Bild: Da mag man nicht mehr drüber reden
Seit einigen Wochen herrscht in Paris ein unausgesprochenes Gesetz: Wenn
irgendwie möglich, bloß nicht über den Wahlkampf sprechen. Manchmal wird
das Verbot auch einfach direkt ausgesprochen: „Interdiction de parler du
débat!“, auf keinen Fall über die Debatte sprechen, flüsterten Freunde mir
vor ein paar Wochen zu, noch während sie mir die Tür zu ihrer Wohnung
öffneten.
Gemeint war eine der ersten Fernsehdebatten, in denen sich die Anwärter auf
den Präsidentenposten – Hamon, Macron, Mélenchon, Fillon, Le Pen –
gegenüberstanden, um so zu tun, als würden sie ihre Programme gegeneinander
zücken wie Schwerter, tatsächlich aber nicht viel mehr machten, als sich
hier und da kindergartenartig zu piken.
Sie wollen sich das Abendessen nicht verderben lassen, meinten die Freunde,
am Vorabend sei es schon im Desaster geendet: Die eine habe den anderen
angebrüllt, er sei ein alter Fascho, der wiederum habe ihr erklärt, sie sei
haarsträubend naiv und am Ende seien alle wütend gegangen.
Wir brauchen die Politik nicht, fanden wir und griffen zu Ausweichthemen:
die köstliche Blanquette de veau etwa, die neue Pizzeria an der Opéra und
den sehr gehypten Film „Grave“, in dem sich ein unscheinbares junges
Mädchen in eine blutrünstige Kannibalin verwandelt, die gierig den
Zeigefinger ihrer Schwester isst. Warum Frankreich derzeit eine so große
Lust am Kannibalismus hat, fragten wir uns, bis einer meinte, der Film sei
doch von Julie Gayet, François Hollandes Freundin, produziert.
## Was geht in Macrons Gesicht vor sich?
Und da waren wir auch schon wieder bei der Politik und gleich danach, nach
der Frage, wie Holland diese Fernsehdebatten wohl wahrnimmt, auch schon
wieder beim „débat“: „Habt ihr gesehen was da über zwei Stunden mit
Macrons Gesicht passierte?“ Erst schaut er so konzentriert und angespannt,
dass man meint, er halte die ganze Zeit die Luft an, dann reißt er ab und
zu die Augen erstaunt auf, als würde ihn jemand in den Po zwicken, dann,
während er spricht, wackelt er mit dem Kopf, so wie es sonst nur alte Damen
machen.
Es ist, wenn schon nicht politisch relevant, so doch zumindest interessant.

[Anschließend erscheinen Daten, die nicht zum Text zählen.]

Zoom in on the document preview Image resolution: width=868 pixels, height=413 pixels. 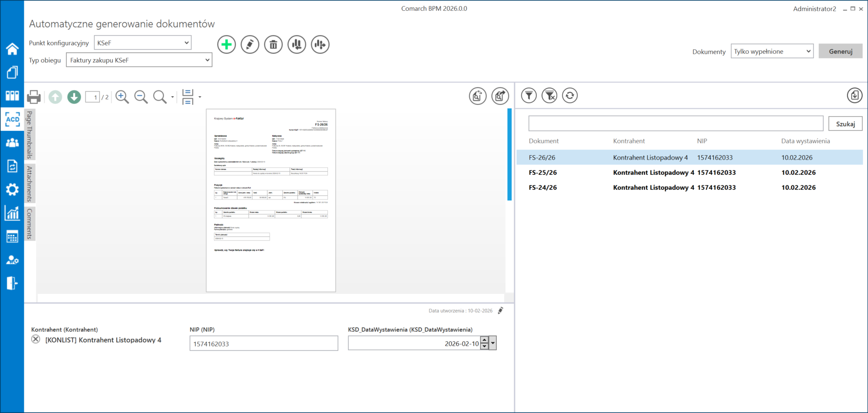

Ja, gut, aber Schluss jetzt damit. Ob wir schon die großartige Ausstellung
„L’esprit français“ im Maison rouge gesehen haben, in der es um die
französische Subkultur nach 68 geht, fragt die Gastgeberin. Wirklich
großartig, finden alle, vor allem Topor und Hara Kiri, wie subversiv und
cool Frankreich doch einmal war, was nur passiert ist, dass wir dort
landen, wo wir jetzt sind, fragen wir uns, und wissen plötzlich, weshalb es
ein Politikverbot gab. Es senkt dramatisch die Stimmung.

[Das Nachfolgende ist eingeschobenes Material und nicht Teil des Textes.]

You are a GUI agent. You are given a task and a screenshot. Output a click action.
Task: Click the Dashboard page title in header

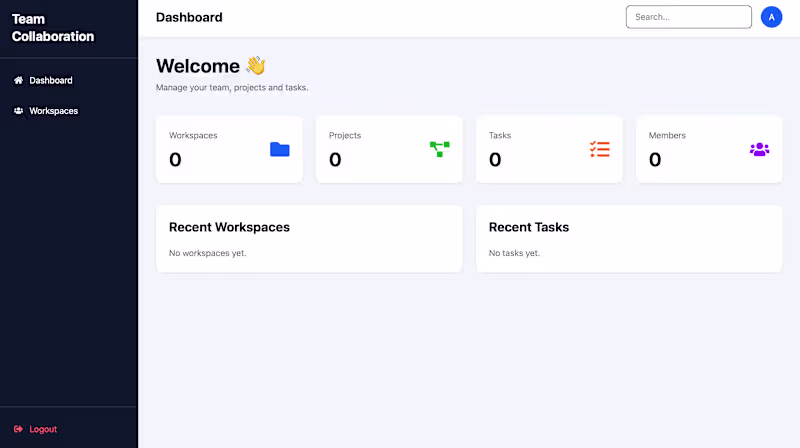click(189, 17)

Wo wir nun aber schon bei 68 sind, müssen wir natürlich über Jean-Luc
Mélenchon reden. Ah, Jean-Luc! Keiner hatte ihn kommen sehen, diesen Mann,
der wohl niemals sein Outfit wechselt, immer in Jeans, Hemd und
Dachdeckerjacke erscheint. Er zitiert Marx, reißt Witze über die sterbende
Parti Socialiste, spricht vom notwendigen Austritt aus den EU-Verträgen und
begeistert mit dieser Mischung aus Patriotismus, Euroskeptizismus und
Revolutionsnostalgie die Massen.
Keinem haben die Fernsehdebatten so sehr genutzt wie ihm, plötzlich steht
er an der Spitze der Umfragen, und mit ein bisschen Pech stehen wir in zwei
Wochen mit zwei radikalen Parteien in der zweiten Wahlrunde – dem
rechtsextremen Front National von Marine und der linksextremen France
insoumise von Jean-Luc. Wie ist das möglich?

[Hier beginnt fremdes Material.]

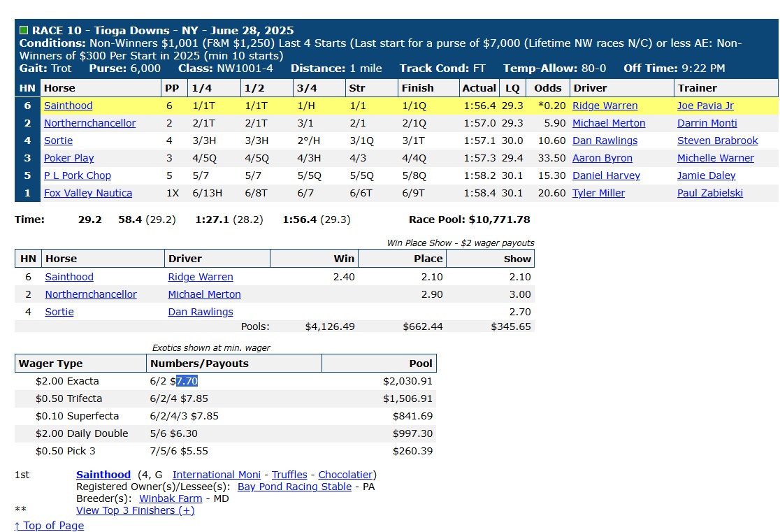This screenshot has width=780, height=532.
Task: Open driver Daniel Harvey's profile
Action: pyautogui.click(x=607, y=175)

„Die Leute verwechseln den Wahlkampf mit ,The Voice' “, meinte Anne
Sinclair, die Exfrau von Dominique Strauss-Kahn, letztens, als wir uns
trafen, um ganz bewusst über Politik zu sprechen. Sie würden einfach den
wählen, der am nettesten wirkt, meinte sie. Nur ob das The-Voice-Prinzip
wirklich das Beste ist, um einen Präsidenten zu wählen, das fragen wir uns
noch an diesem Abend, bevor wir den Wahlkampf endgültig hinter uns lassen.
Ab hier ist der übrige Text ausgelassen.